One of the most popular stories in my family was of the time when, back in the mid-1960s when my grandfather was both a single dad and a traveling salesman, he brought his son and three daughters on the road with him and, somewhere outside Kansas City, Missouri, cleared the outdoor lounge area of the motel where they were staying. In a rare moment of respite from visiting would-be customers, he’d applied the goop and then visited the pool. It was the talk of the motel. In the lobby, guests would ask each other if one another had smelled that. In my mother’s telling, the management somehow could not pinpoint the old man as the source, but had the pool drained and scrubbed as a safety measure against whatever toxic materials had infiltrated the leisure zone.
By the time we all lived on an expansive stretch of rundown townhouses in Illinois, my grandfather had taken to simmering the goop on the stovetop before applying to his head.

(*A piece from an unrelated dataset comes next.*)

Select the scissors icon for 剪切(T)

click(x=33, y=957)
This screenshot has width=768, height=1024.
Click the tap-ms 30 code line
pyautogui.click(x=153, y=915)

The stench would linger in the house for a week. During the warmer months, he would drag his folding lounger out to our tiny, desiccated front lawn and tan himself, the fumes from the goop nearly visible as waving, cartoon wisps emanating from his head. And without fail, this would be where my friends and I, coming home from school, would find him, shirtless and in blue terrycloth shorts, polluting the air of the neighborhood.
These are not my only memories of my grandfather, of course. After the dissolution of my parents’ marriage, he was the man I sat next to on the couch while watching the Cubs on TV, who walked with me to the library to check out books and VHS tapes, who took me on the bus to the half-empty mall where he bought his favorite caraway rye bread. His mood turned sometimes, and he would occasionally threaten me with a belt hanging menacingly from his hand. My mother would dance to and fro between us, protecting me and trying to calm him. These were some of the most frightening moments of my life, not because of the pain he might inflict on me, but rather because of the look of desperate rage on his face. Mostly I remember him as a thoroughly sad man, old before his time, with a past full of secrets, always seeming to be trying and failing to hold on to something fleeting.
My sister and I pleaded with our mother to convince him to stop using the goop, to save us from the social ostracism that was, in our minds, inevitable if the habit continued, but any appeals to our grandfather would be met with the same curt, gravel-voiced defense: “It’s a clean smell.” This phrase, so often uttered, became ingrained in our familial vernacular to such an extent that even now, should we be together and encounter some offending odor—say the reek of a recently squashed skunk or festering trash heap—one of us is likely to say these words: it’s a clean smell.
And yet, as revolting as the stench was, I am now glad for it. Perhaps once every year or two I’ll find myself walking down and the street or working near an open window and I’ll catch a whiff of something unmistakably goop-like. A ghost pungency wafting invisibly on the air. My head snaps up and my nostrils widen. But as soon as I register it, the odor disappears. Was it something from a passing car? From the back of some sketchy-looking restaurant? Could it be—just maybe—that someone else has concocted a vat of Glover’s Mange Medicine, vitamin E, and extract of sheep placenta?
I’ve never been able to identify a source. Instead I simply remain there holding the stench in my nose for as long as I can. I close my eyes. And for a moment, a few seconds at most, I have my grandfather there with me again, goop and all.